M. Joël Labbé. - Il me semble important de ré-humaniser les rapports, en particulier par la désignation au sein de la Mutualité sociale agricole d'un interlocuteur dédié au suivi de chaque dossier. Pour ce qui concerne le remplacement, nous avons déjà eu des débats en séance sur la question du congé des agriculteurs. Si le congé pour maladie ou accident est prévu, il faut aller plus loin et donner aux exploitants les moyens de bénéficier d'au moins une semaine de vacances par an, avec un service de remplacement. De plus, une formation plus large doit être mise en place. Bien sûr, il est bon de prévoir une cellule départementale pour coordonner les différentes aides. Mais un relais par une cellule ou un référent à l'échelle communale serait-il pertinent ? Enfin, je souhaite souligner la qualité de l'engagement des structures locales fondées sur le bénévolat, comme Solidarités Paysans. Dans le Morbihan, le maintien en activité de 70 % des exploitations suivies est possible grâce à leur intervention, alors même que beaucoup de ces dossiers sont mis « hors-jeu » par les pouvoirs publics. Je souhaite que ce type de structures puisse bénéficier de véritables moyens.

M. Jean-Claude Tissot. - Les agriculteurs savent que ce métier est difficile, que les rendements ne sont pas garantis. Toutefois, je souhaite revenir sur les dispositifs d'accompagnement, en particulier Solidarités Paysans. Ces structures ont besoin de moyens autres que des « mercis ». Comment accompagne-t-on de façon pérenne ces structures qui elles-mêmes accompagnent les agriculteurs en difficultés ? Les départements contribuent-ils à leur budget, en leur permettant d'inscrire leur action dans un nécessaire temps long ? D'autre part, nous avons évoqué les services de remplacement : existe-t-il un service de remplacement pour la partie administrative du travail d'agriculteur ?

Mme Micheline Jacques. - Je vous remercie pour cette découverte d'un sujet qui m'est peu familier. À ma connaissance, les prix sont fixés par l'acheteur, ce qui est injurieux et irrespectueux au regard du travail accompli, donc démoralisant. Est-il possible de déterminer un prix plancher ?

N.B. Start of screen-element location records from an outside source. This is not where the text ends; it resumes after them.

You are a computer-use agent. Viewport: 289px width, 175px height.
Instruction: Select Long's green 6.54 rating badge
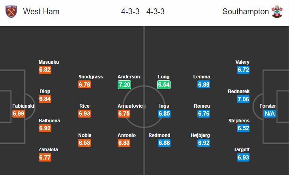coord(164,85)
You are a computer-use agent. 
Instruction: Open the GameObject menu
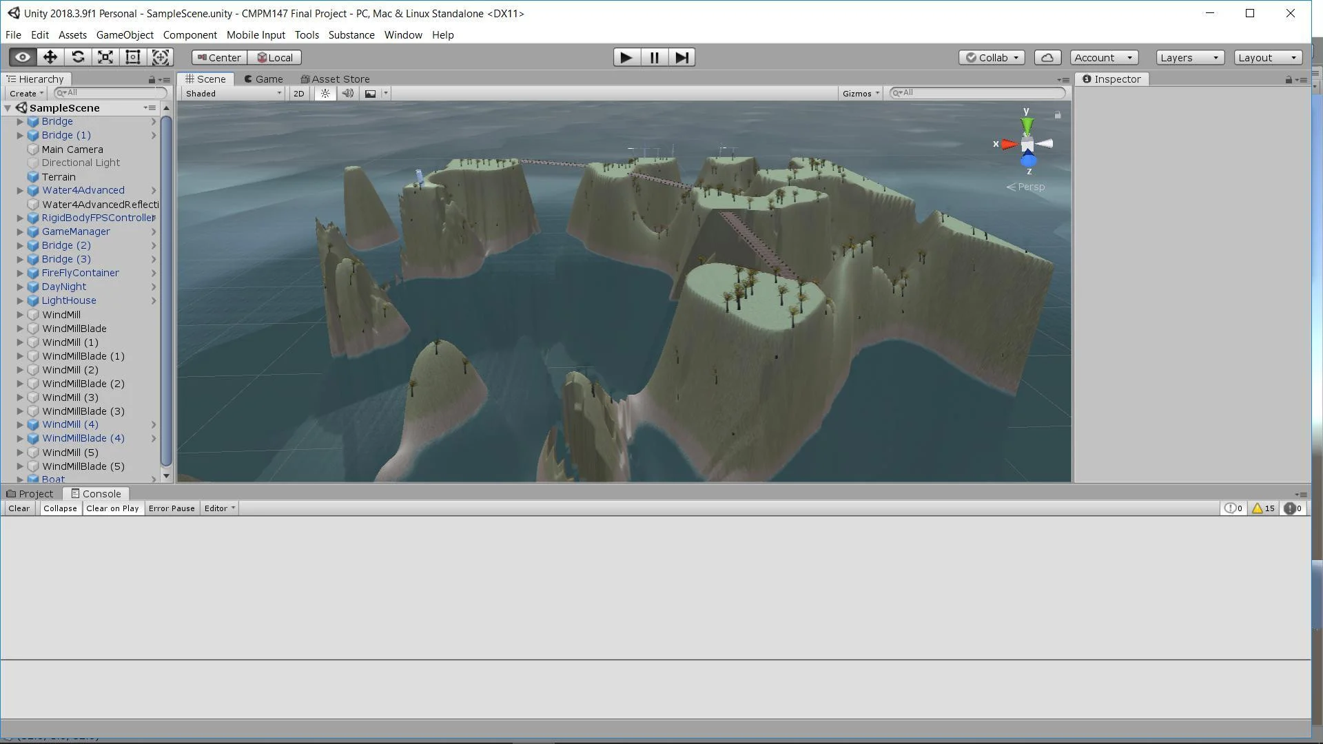pos(125,34)
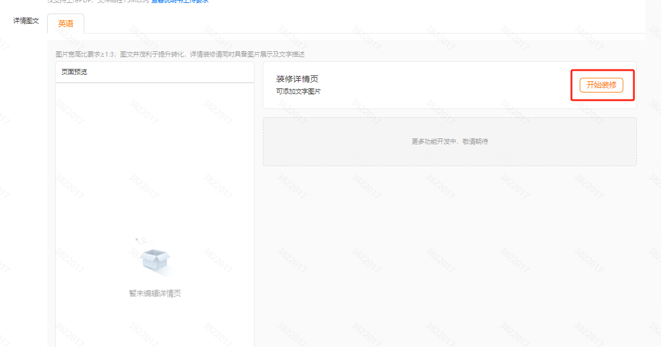Click the 开始装修 button
Screen dimensions: 661x347
(x=601, y=85)
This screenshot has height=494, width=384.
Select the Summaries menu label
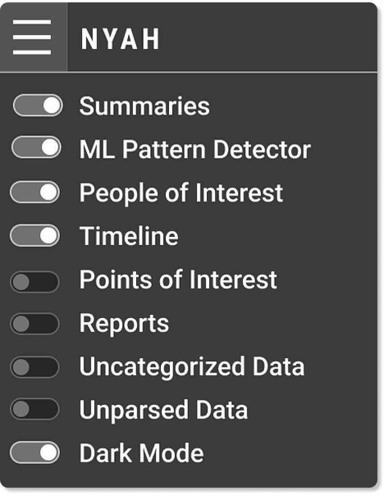(144, 106)
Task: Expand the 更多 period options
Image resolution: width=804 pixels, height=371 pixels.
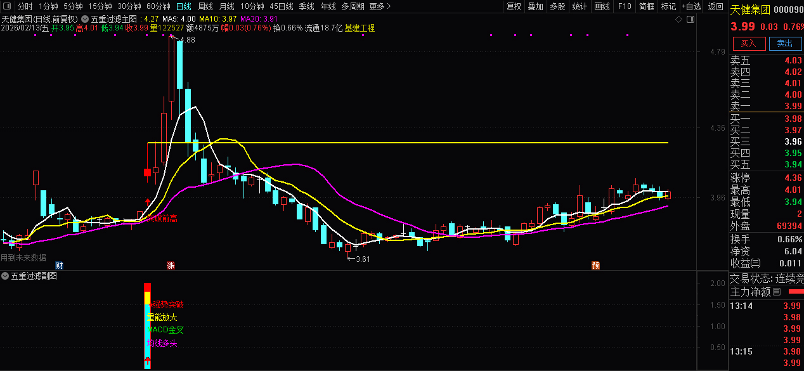Action: click(380, 7)
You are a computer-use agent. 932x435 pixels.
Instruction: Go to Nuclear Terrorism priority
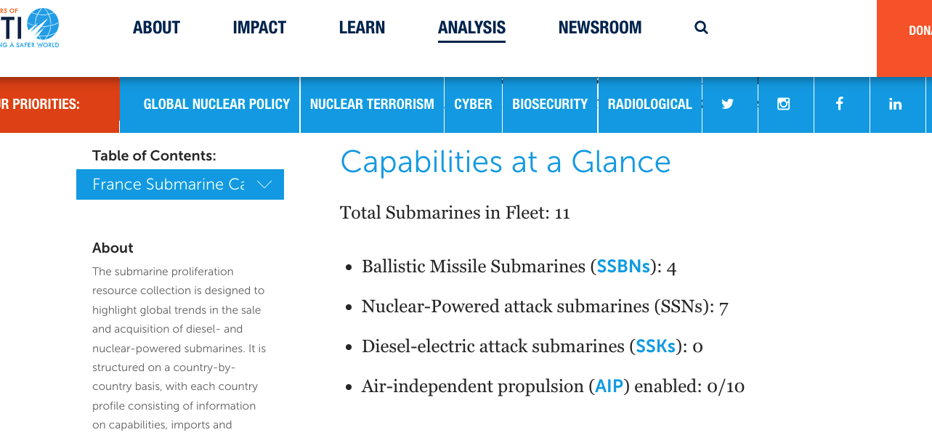pyautogui.click(x=372, y=104)
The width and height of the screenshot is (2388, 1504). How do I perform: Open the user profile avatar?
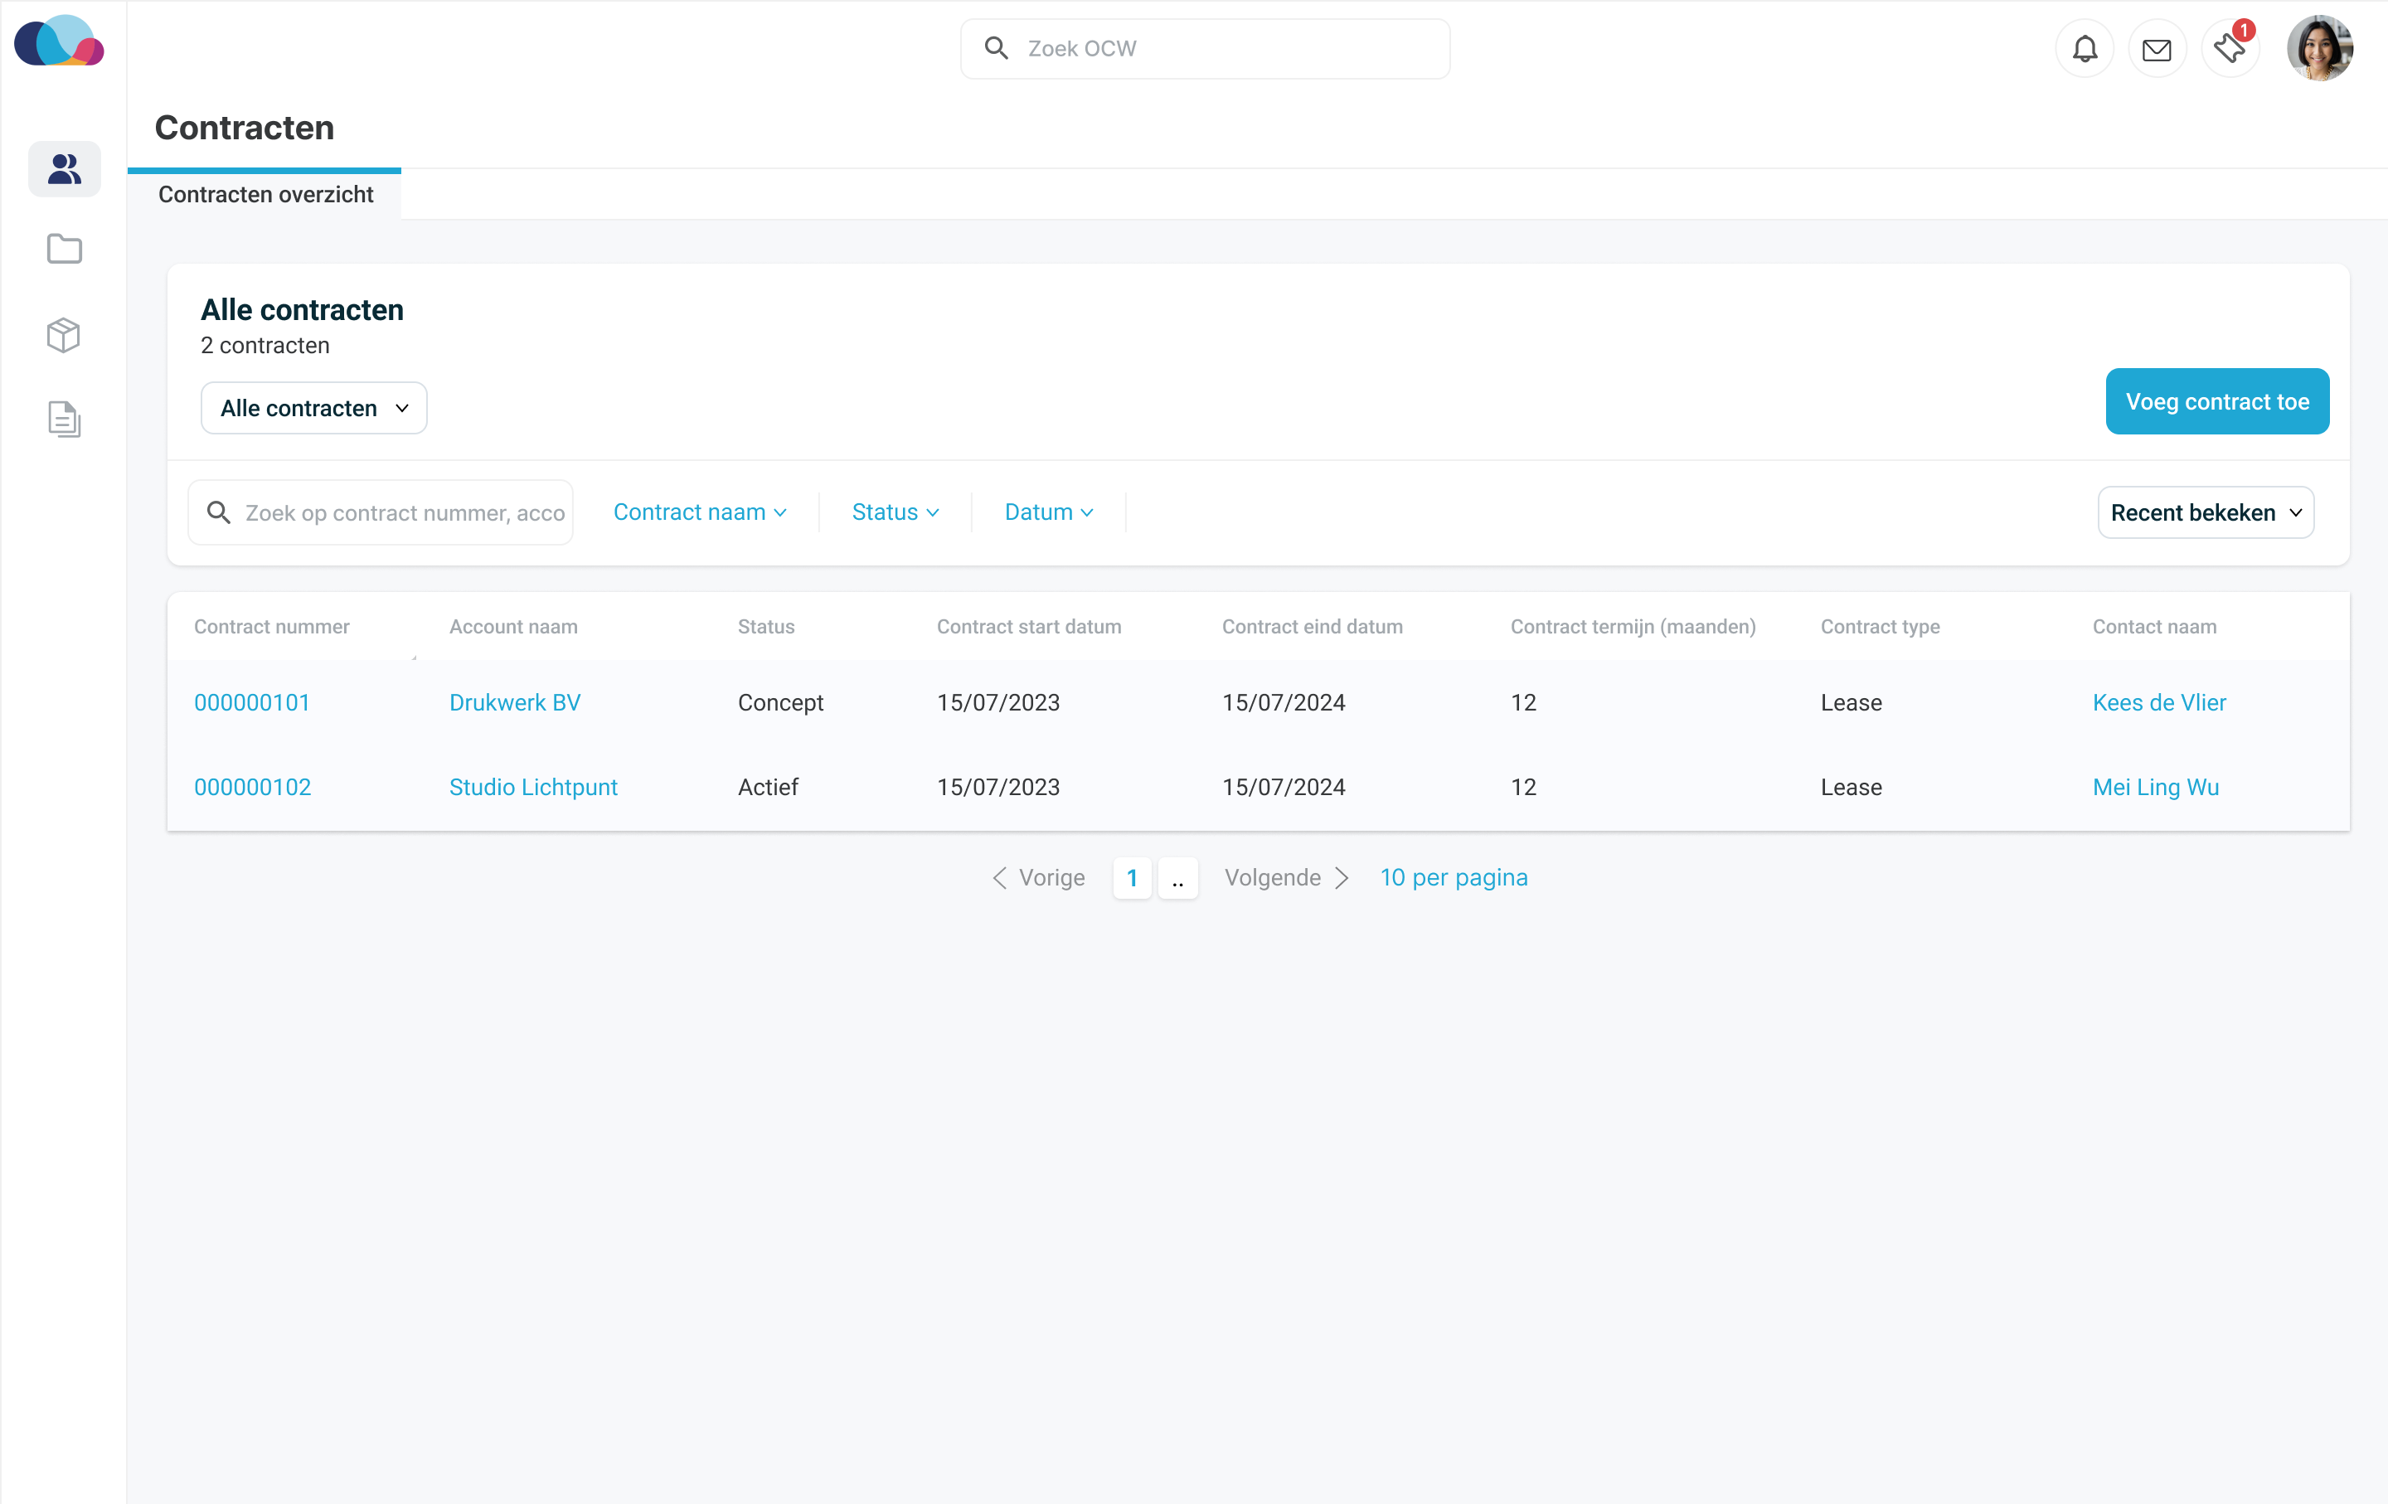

Mme Sophie Primas, présidente. - Nous touchons ici à un sujet sur lequel nous travaillons depuis longtemps, le chapitre I de la loi Egalim sur la rémunération des agriculteurs. Je rappelle qu'on a fait de cette loi une question de négociation avant d'en faire une question de revenu des agriculteurs, ce qui était pourtant l'objectif. Nous reviendrons longuement sur ce sujet.

M. Pierre Louault. - Je salue le travail des rapporteurs qui ont pris le temps d'aller voir et écouter pour cerner les multiples causes de ces drames. Certaines d'entre elles sont difficiles à accepter, comme le broyage par l'administration qui induit tant de travail supplémentaire, ou l'agribashing très présent à la télévision. Il est inacceptable que la télévision, le dimanche soir durant des années, ait dénigré l'agriculture française en allant chercher des exemples à l'autre bout du monde. Aujourd'hui, il nous faut dénoncer les causes de l'agribashing et rendre aux agriculteurs le respect et la reconnaissance auxquels ils ont droit. Peu de professions ont accompli une telle évolution à la demande des services de l'État. Aujourd'hui l'agriculture française offre sans doute la meilleure qualité alimentaire et le meilleur respect de l'environnement. Cela est reconnu partout dans le monde, sauf en France ! Si nous n'arrêtons pas cela, il n'y aura plus d'agriculteurs. Nous voyons déjà que les jeunes ne souhaitent pas continuer.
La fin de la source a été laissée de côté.